← Back to context

Comment by Al-Khwarizmi

5 days ago

A great writeup, just let me make two nitpicks (not to diminish the awesome effort of the author, but just in case they wish to take suggestions).

1. I think the paper underemphasizes the relevance of BERT. While from today's LLM-centric perspective it may seem minor because it's in a different branch of the tech tree, it smashed multiple benchmarks at the time and made previous approaches to many NLP analysis tasks immediately obsolete. While I don't much like citation counts as a metric, a testament of its impact is that it has more than 145K citations - in the same order of magnitude as the Transformers paper (197K) and many more than GPT-1 (16K). GPT-1 would ultimately be a landmark paper due to what came afterwards, but at the time it wasn't that useful due to being more oriented to generation (but not that good at it) and, IIRC, not really publicly available (it was technically open source but not posted at a repository or with a framework that allowed you to actually run it). It's also worth remarking that for many NLP tasks that are not generative (things like NER, parsing, sentence/document classification, etc.) often the best alternative is still a BERT-like model even in 2025.

2. The writing kind of implies that modern LLMs were something that was consciously sought after ("the transformer architecture was not enough. Researchers also needed advancements in how these models were trained in order to make the commodity LLMs most people interact with today"). The truth is that no one in the field expected modern LLMs. The story was more like the OpenAI researchers noticing that GPT-2 was good at generating random text that looked fluent, and thought "if we make it bigger it will do that even better". But it turned out that not only it generated better random text, but it started being able to actually state real facts (in spite of the occasional hallucinations), answer questions, translate, be creative, etc. All those emergent abilities that are the basis of "commodity LLMs most people interact with today" were a totally unexpected development. In fact, it is still poorly understood why they work.

(2) is not quite right. I created ULMFiT specifically because I thought a language model pretrained on a large general corpus then fine-tuned was the right way to go for creating generally capable NLP models. It wasn't an accident.

The fact that, sometime later, GPT-2 could do zero-shot generation was indeed something a lot of folks got excited about, but that was actually not the correct path. The 3-step ULMFiT approach (causal LM training on general corpus then specialised corpus, then classification task fine tuning) was what ChatGPT 3.5 Instruct used, which formed the basis of the first ChatGPT product.
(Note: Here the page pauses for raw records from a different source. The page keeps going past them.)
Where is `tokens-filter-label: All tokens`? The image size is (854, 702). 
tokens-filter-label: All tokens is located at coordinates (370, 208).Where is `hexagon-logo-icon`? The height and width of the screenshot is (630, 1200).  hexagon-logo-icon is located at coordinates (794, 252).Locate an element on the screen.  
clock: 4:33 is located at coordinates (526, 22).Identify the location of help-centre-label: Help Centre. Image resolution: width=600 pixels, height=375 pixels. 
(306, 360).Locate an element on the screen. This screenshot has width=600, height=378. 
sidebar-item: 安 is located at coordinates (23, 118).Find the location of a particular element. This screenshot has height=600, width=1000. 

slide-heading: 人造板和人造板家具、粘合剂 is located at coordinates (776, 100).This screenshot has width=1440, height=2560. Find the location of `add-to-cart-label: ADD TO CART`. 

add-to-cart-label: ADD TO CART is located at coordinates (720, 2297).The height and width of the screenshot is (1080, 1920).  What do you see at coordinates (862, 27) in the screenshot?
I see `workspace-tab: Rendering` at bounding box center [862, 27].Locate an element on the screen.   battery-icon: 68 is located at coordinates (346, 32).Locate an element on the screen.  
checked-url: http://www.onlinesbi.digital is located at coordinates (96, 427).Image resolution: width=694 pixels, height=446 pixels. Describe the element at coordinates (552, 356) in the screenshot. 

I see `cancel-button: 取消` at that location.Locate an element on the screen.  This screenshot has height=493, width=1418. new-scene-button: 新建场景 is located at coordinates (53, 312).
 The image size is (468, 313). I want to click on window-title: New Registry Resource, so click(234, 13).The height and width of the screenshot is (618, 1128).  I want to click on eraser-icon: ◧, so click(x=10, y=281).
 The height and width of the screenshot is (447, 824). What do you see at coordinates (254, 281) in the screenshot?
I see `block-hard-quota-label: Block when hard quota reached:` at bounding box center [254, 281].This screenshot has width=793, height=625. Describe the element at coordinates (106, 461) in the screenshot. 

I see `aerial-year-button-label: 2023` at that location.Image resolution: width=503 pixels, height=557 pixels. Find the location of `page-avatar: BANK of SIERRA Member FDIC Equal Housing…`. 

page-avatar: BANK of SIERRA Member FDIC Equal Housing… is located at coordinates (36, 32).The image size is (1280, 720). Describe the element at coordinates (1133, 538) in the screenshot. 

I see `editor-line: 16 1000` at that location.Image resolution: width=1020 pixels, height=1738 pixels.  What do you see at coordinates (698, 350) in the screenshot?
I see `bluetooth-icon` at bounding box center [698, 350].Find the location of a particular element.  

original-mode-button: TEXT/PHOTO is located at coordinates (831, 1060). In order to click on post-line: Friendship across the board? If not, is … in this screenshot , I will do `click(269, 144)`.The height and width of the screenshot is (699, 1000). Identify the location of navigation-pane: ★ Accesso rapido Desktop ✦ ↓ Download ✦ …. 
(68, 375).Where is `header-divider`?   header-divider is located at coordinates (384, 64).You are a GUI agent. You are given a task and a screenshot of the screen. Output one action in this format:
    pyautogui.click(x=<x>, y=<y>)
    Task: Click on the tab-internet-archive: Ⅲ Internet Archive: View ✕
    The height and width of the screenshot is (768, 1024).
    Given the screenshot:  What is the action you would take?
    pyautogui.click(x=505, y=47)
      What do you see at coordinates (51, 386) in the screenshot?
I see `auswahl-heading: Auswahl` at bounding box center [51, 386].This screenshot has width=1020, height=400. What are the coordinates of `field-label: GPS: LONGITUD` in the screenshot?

So although it took quite a while to take off, the idea of the LLM was quite intentional and has largely developed as I planned (even although at the time almost no-one else felt the same way; luckily Alec Radford did, however! He told me in 2018 that reading the ULMFiT paper was a big "omg" moment for him and he set to work on GPT right away.)

PS: On (1), if I may take a moment to highlight my team's recent work, we updated BERT last year to create ModernBERT, which showed that yes, this approach still has legs. Our models have had >1.5m downloads and there's >2k fine-tunes and variants of it now on Huggingface: https://huggingface.co/models?search=modernbert

  • Point taken (both from you and the sibling comment mentioning Phil Blunsom), I should know better than carelessly dropping such broad generalizations as "no one in the field expected..." :)

    Still, I think only a tiny minority of the field expected it, and I think it was also clear from the messaging at the time that the OpenAI researchers who saw how GPT-3 (pre-instruct) started solving arbitrary tasks and displaying emergent abilities were surprised by that. Maybe they did have an ultimate goal in mind of creating a general-purpose system via next word prediction, but I don't think they expected it so soon and just by scaling GPT-2.

  • When you say "classification task fine tuning", are you referring to RLHF?

    RLHF seems to have been the critical piece that "aligned" the otherwise rather wild output of a purely "causally" (next-token prediction) trained LLM with what a human expects in terms of conversational turn taking (e.g. Q & A) and instruction following, as well as more general preferences/expectations.

  • You mention that encoder only approaches like bmodernBERT still have legs, would you mind sharing some applications aside from some niche NER? Genuinely curious

Nit: regarding (2), Phil Blunsom did (same Blunsom from the article, and who was leading language modeling at DeepMind for about 7-8 years). He would often opine at Oxford (where he taught) that solving next word prediction is a viable meta path to AGI. Almost nobody agreed at the time. He also called out early that scaling and better data were the key, and they did end up being, although Google wasn’t as “risk on” as OpenAI on gathering the data for GPT-1/2. Had they been history could easily have been different. People forget the position OAI was in at the time. Elon/funding had left, key talent had left. Risk appetite was high for that kind of thing… and it paid off.